AstraZeneca insists there is no evidence that its jab increases the risk of blood clots, and the EU drugs regulator says the benefits outweigh the risks. Still, the furore is a harbinger of problems. Any side-effects are frightening because they involve healthy people becoming sick. Yet, because these are unavoidable, many countries have compensation programmes for those who are harmed.

The rapid development and rollout of the Covid-19 jabs means there has been less chance to find and prepare the public for side-effects, and the AstraZeneca suspensions show just how quickly opinion can shift. Though drugmakers took only partial advantage of the looser Covid rules, if vaccine side-effects prove severe, the end result could be even tougher scrutiny of new products and higher costs.

Nor can the industry wave off complaints about pricing and access. If anything they could become worse if vaccine makers appear to profit from the pandemic after receiving government support.

AstraZeneca and Johnson & Johnson have promised not to profit from their jabs “during the pandemic”. Yet Pfizer said last month that it expected to sell $15bn of its Covid vaccine this year, with profit margins in the “high 20s” as a percentage of revenues. The company notes that under its tiered pricing strategy, low-income countries pay a non-profit price. But the rollout to poorer countries has been slow.

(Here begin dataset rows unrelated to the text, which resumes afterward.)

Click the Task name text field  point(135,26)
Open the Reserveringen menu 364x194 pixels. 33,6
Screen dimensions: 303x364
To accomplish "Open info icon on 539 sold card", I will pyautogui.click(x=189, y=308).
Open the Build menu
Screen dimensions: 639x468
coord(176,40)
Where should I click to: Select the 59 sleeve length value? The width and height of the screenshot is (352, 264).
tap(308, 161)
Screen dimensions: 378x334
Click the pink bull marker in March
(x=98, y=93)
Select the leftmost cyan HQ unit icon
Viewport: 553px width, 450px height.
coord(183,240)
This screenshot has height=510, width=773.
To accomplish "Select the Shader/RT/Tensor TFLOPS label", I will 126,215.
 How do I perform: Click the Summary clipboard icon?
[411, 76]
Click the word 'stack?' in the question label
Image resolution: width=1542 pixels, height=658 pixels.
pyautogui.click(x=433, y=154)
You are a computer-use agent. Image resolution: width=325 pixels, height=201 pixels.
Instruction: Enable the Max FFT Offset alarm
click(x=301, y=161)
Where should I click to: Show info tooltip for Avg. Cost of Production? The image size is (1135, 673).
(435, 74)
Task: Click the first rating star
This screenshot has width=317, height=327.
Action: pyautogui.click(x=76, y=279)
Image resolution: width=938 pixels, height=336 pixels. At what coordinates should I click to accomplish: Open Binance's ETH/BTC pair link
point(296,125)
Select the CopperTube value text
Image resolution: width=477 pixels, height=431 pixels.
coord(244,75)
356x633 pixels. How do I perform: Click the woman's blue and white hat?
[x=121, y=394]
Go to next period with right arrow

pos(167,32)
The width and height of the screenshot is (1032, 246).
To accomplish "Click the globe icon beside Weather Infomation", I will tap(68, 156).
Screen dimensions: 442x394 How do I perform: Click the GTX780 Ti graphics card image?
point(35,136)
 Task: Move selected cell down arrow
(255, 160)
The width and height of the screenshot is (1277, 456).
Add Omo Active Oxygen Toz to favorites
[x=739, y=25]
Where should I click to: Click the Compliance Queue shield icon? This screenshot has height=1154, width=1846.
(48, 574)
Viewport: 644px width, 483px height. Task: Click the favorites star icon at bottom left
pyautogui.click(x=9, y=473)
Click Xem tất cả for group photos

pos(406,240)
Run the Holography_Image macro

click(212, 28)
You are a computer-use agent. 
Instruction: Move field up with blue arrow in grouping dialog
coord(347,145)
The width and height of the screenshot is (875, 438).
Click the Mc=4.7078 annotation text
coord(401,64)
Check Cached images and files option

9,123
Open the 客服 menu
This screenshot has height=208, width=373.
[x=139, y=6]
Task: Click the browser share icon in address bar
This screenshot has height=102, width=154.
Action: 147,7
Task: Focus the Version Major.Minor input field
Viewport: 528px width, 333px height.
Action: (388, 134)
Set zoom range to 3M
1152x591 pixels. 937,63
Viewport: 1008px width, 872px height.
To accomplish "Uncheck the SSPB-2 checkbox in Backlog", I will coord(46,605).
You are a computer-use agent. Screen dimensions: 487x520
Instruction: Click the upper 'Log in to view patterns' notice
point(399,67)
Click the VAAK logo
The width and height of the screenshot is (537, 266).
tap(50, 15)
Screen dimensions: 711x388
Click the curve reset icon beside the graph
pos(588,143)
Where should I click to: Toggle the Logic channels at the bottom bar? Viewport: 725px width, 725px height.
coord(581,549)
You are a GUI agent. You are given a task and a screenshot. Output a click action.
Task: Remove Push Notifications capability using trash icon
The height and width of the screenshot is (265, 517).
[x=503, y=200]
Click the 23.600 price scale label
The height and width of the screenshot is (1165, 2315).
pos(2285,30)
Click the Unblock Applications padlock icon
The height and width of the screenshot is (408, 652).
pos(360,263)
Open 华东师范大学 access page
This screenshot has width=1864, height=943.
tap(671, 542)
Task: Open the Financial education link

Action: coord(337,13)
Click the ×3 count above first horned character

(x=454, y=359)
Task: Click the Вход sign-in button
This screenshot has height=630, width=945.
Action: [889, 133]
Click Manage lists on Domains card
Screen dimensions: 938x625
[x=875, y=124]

If the pharma companies are seen to favour those who can pay higher prices, that would reinvigorate the debate over the pricing of other medicines. Already, US campaigners are demanding an antitrust investigation of rising prices in the insulin market. “We should now be holding pharma companies to a higher bar because they’ve shown us what they can do,” says Olivia Webb, a health policy analyst at the American Economic Liberties Project.